Sadly, everything we said in that resolutions remains powerfully relevant still today. And it turns out, we have an immediate opportunity in Minnesota to lift our voices and drive positive change on this issue.
This Friday, the Minnesota Senate will have a hearing on several gun violence prevention bills backed by Protect Minnesota: Universal Background Checks, Extreme Risk Protection Orders, and Community Violence Interruption funding. There are six weeks left in this year’s legislative session in which these bills could be passed, if the public acts and advocates now. According to the Giffords Law Center to Prevent Gun Violence, Minnesota Scores only a C+ on our gun violence efforts in part because we lack these very laws. In a separate article below you’ll find concrete ways you can act right now to make a difference and help prevent gun violence. I fervently pray you’ll respond.
I fear we’ve come to accept gun violence in our time. I worry we’ve grown numb to the never-ending horror of it all, that we’ve decided there’s nothing we can do to change it. But that isn’t acceptable for those of us who proclaim the Resurrection story. Our faithful task is to overcome violence with extraordinary acts of love. Our purpose is to breathe astonishing new life into spaces of profound loss and agony. Our ministry is to witness to the beautiful possibility of things previously unimagined, to actively pursue peace, justice, and abundant life for all. That is the way and work of Easter. And we are an Easter people.
Praying & laboring with you,
Reverend Shari Prestemon
Sharip@uccmn.org
Gun Violence Prevention: How You Can Act Right Now
Gun violence will continue to wreak havoc on communities and families until we determine to make a substantive change in policy and cultural norms. There are things we can do right now to make our voices heard and mobilize for change. This list offers a start, including some immediate action needed in Minnesota to effect policy change.
- Watch this April 11 press conference with Protect Minnesota and Attorney General Keith Ellison to learn more about the bills being considered and the urgency to the issue.
- Contact your state Senators to express your support for these bills. Find their contact info here. Consider a letter-writing campaign in your congregation.
- If you’re a pastor, consider signing this letter written by the Interfaith Alliance of Protect Minnesota directed to Senators about the hearings and related bills this week.

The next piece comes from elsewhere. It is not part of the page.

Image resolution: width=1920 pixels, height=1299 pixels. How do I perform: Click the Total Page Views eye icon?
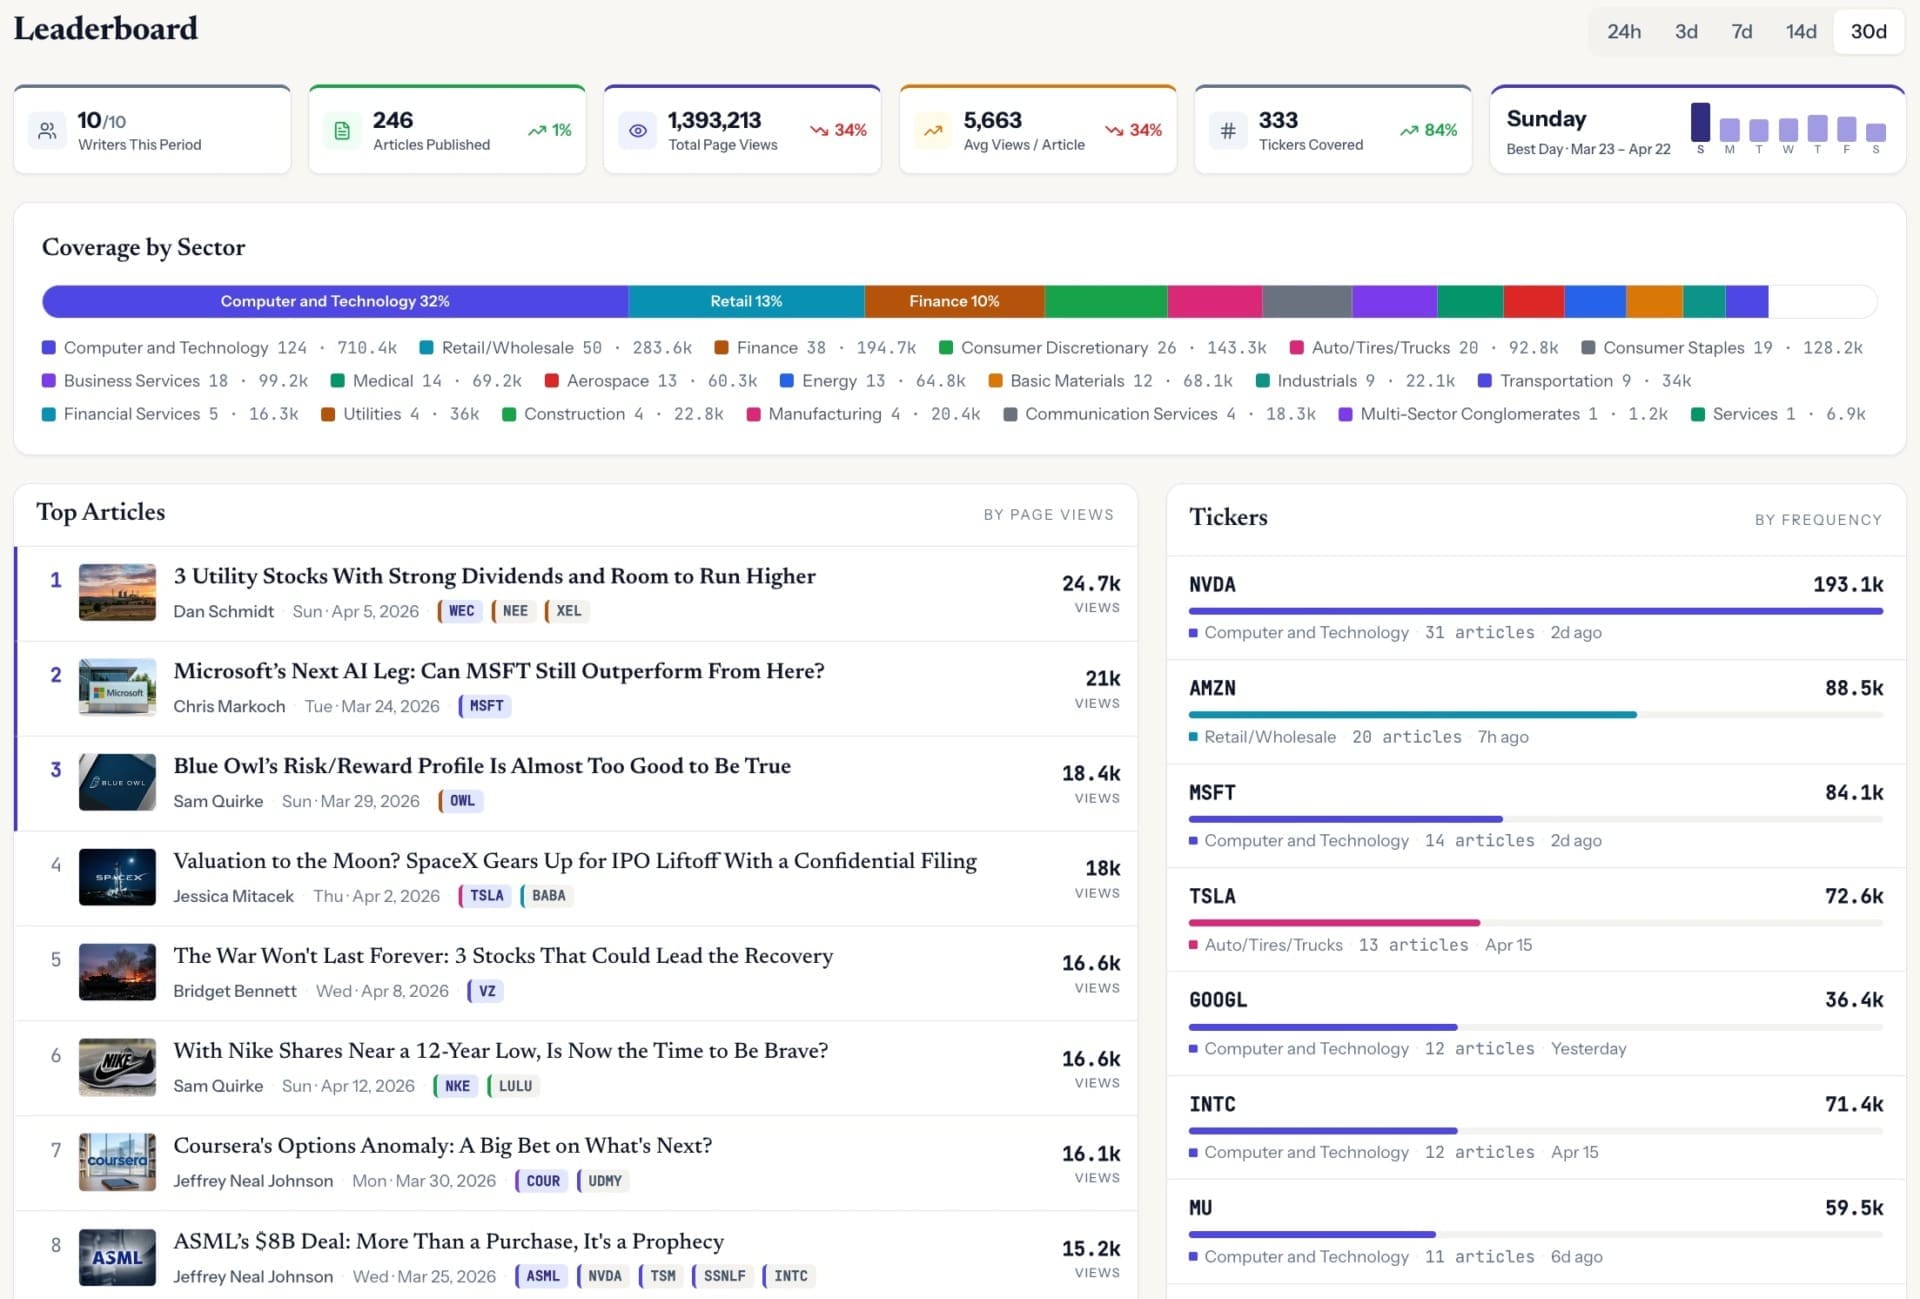coord(637,131)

- Reach out to Jared at Protect Minnesota to learn more about their Interfaith Alliance and be part of the ongoing movement in Minnesota to reduce gun violence.
- Download the Congregational Toolkit from Protect Minnesota to help you have conversations about gun violence and take action for its prevention in your congregation and in your community.
- Join the momentum toward a federal assaults weapons ban. The House of Representatives narrowly passed such a ban in 2022; it’s time for the Senate to do the same. Reach out to our Senators easily using this form from March for Our Lives, telling them to vote YES to an assault weapons ban.
- Lift personal and congregational prayers: for grieving victims’ families and friends, for traumatized communities, for medical and law enforcement personnel and chaplains who respond, for a nation and a state to find the will and the means to meaningfully change gun safety policy and prevent gun violence in our time.